Sejarah dan Perkembangan Hukum Romawi Jerman
1.
Hukum Romawi Jerman
Hukum Romawi Jerman adalah hukum yang berlaku di Eropa Kontinental
yaitu di negara-negara yang mengikuti hukum Romawi (semula negara-negara Jerman
dan Perancis, kemudian negara Belanda karena dijajah Perancis). Ciri khusus
dari hukum Romawi Germania ialah dibagi menjadi dua kelompok hukum yaitu:[9]
a.
Hukum
yang mengatur kesejahteraan masyarakat dan kepentingan umum.
b.
Hukum
yang mengatur hubungan perdata artinya yang mengatur hubungan orang.
Pembagian dalam dua kelompok tersebut berasal dari hukum Romawi
hasil pemikiran ahli hukum Ulpanus. Ia menyatakan “Hukum publik adalah hukum
yang berhubungan dengan kesejahteraan Negara Romawi, hukum perdata adalah hukum
yang mengatur orang secara khusus, karena ada hal yang merupakan kepentingan
umum dan ada pula hal yang merupakan kepentingan perdata.”
Adapun terbentuknya hukum Romawi Jerman di Eropa daratan itu
disebabkan oleh beberapa faktor, yaitu:[10]
a.
Terjadinya
penjajahan Negara-negara di Eropa Kontinental oleh bangsa Romawi.
b.
Karena
bangsa-bangsa/ Negara di Eropa Kontinental menganggap hukum Romawi lebih sempurna.
c.
Banyaknya
mahasiswa yang mempelajari hukum Romawi di Itali yang setelah kembali
menerapkan hukum tersebut di negaranya sendiri.
d.
Universitas
di Jerman mempunyai peran yang besar dalam mengembangkan serta menyebarluaskan
hukum Romawi di daratan Eropa.
Karena sebab-sebab tersebut negara-negara Eropa yang semula
mempergunakan hukum kebiasaannya sendiri meresepsi hukum Romawi sedemikian rupa
sehingga hukum sendiri lenyap. Namun demikian negara-negara yang pada waktu itu
sudah mempunyai kebudayaan yang tinggi (Asia) tidak dapat didominasinya,
sehingga hukum Romawi Germania hanya hidup secara berdampingan bersama hukum
asli Negara-negara tersebut.
2.
Pertumbuhan hukum Romawi Jerman
Seperti halnya di negara-negara lainnya, mula-mula hukum yang
dipergunakan adalah hukum kebiasaan yang di Perancis dinamakan Droit de
Costumes, di negara Belanda disebut Gewoonte recht dan di Indonesia
dinamakan Hukum Adat. Hukum kebiasaan tersebut adalah hukum asli mereka.

-- -- --

-- Petunjuk Pengerjaan --
1. Salin ulang bagian cuplikan halaman mulai dari "Sejarah dan Perkembangan" dan berakhir pada "mengatur hubungan orang.".
2. Jawablah pertanyaan berikut berdasarkan cuplikan halaman.
(a) Pembagian hukum menjadi dua kelompok berasal dari pemikiran ahli hukum siapa?
(b) Universitas di negara mana yang disebut berperan besar dalam menyebarluaskan hukum Romawi di daratan Eropa?
(c) Apa sebutan untuk hukum kebiasaan di negara Belanda?
Materi berikut diambil dari sumber yang berbeda.

-- Data Tercatat --
-- -- --

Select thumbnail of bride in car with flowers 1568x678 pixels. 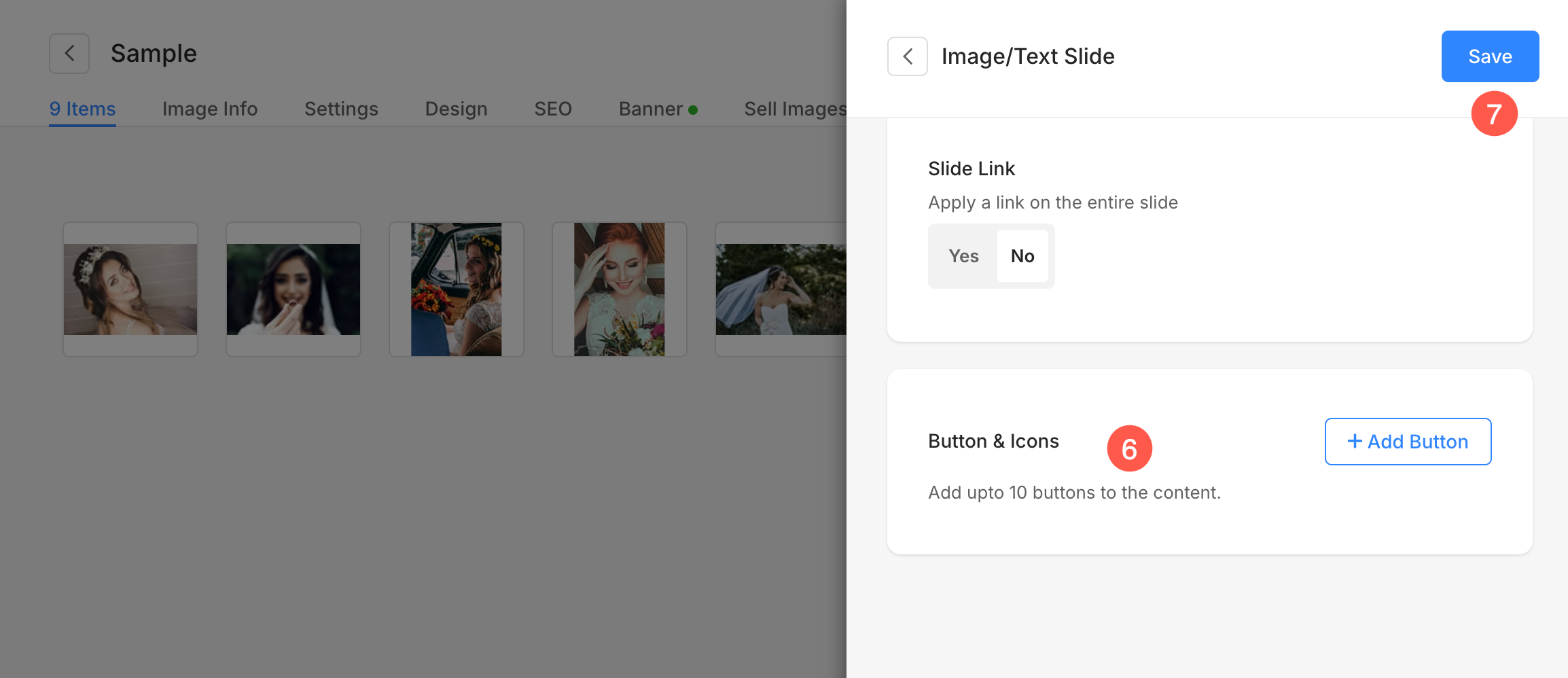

-- -- --

-- Kunci Jawaban --
1.
Sejarah dan Perkembangan Hukum Romawi Jerman
1.
Hukum Romawi Jerman
Hukum Romawi Jerman adalah hukum yang berlaku di Eropa Kontinental
yaitu di negara-negara yang mengikuti hukum Romawi (semula negara-negara Jerman
dan Perancis, kemudian negara Belanda karena dijajah Perancis). Ciri khusus
dari hukum Romawi Germania ialah dibagi menjadi dua kelompok hukum yaitu:[9]
a.
Hukum
yang mengatur kesejahteraan masyarakat dan kepentingan umum.
b.
Hukum
yang mengatur hubungan perdata artinya yang mengatur hubungan orang.

2.
(a) Ulpanus
(b) Jerman
(c) Gewoonte recht